In Nelson, the offered evidence and the defendant’s statements were relevant only to prove that the defendant was a pedophile. The fact that the defendant was a pedophile spoke only to his propensity to commit the charged offense, and evidence thereof was thus inadmissible. In the present case, however, Tufts’s statements were not admitted to show his character; instead, they were admitted as a confession to the specific crime charged.

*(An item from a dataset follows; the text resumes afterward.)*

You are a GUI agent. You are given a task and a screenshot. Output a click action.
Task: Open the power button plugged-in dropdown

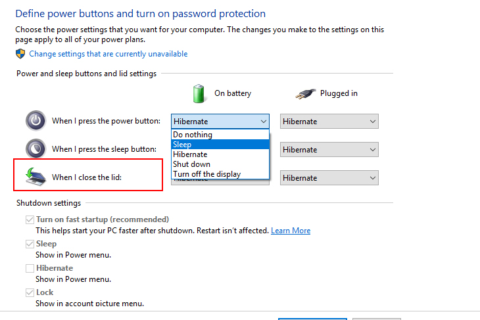[329, 122]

The trial judge gave much consideration to the arguments of counsel and ultimately ruled the statement was admissible because he believed the jury could view Tufts’s statement as a confession. The trial judge found that Tufts’s comment regarding his sexual desires was sufficiently related to the officer’s questioning about the specific crime to support the inference that Tufts simply chose to convey his confession in that manner. The trial judge believed this fact distinguished the statement from mere character evidence. As an illustration, the trial judge stated, “So in this context or if someone were to say, well I realize that I’m a murderer and I shouldn’t have done it. That’s an admission of murder rather than a statement that I have a bad character, in this situation.” The trial judge further stated, “It is his way of explaining or justifying to the officer what he is admitting to having done . . . .” Furthermore, Tufts’s final statement, that he would return the next morning to explain what really happened to the victim, definitively links his statement to the specific crime charged.

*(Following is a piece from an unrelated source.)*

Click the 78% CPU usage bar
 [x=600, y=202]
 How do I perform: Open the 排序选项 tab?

We agree with the trial judge that Tufts’s statement was not introduced to show his bad character; rather, we believe his statement was intended to convey to the officer that he had committed the sexual assault on the victim and that he would return the next morning to give the complete details of the incident. Certainly, there are many ways in which a suspect may choose to implicate himself in a crime. When asked of his guilt, he might simply nod affirmatively, or he might offer a complete recounting of the entire crime. Here, Tufts returned of his own free will to Courtney’s office and voluntarily offered his statement that he knew he had a problem and that he would return the next day to describe what really happened to the victim. In our view, this statement was properly admissible as a confession to the charged crime.
For the foregoing reasons, Tufts’s conviction is hereby
CURETON and GOOLSBY, JJ., concur.
 Tufts did not dispute the first conversation but denied that the second conversation had ever taken place.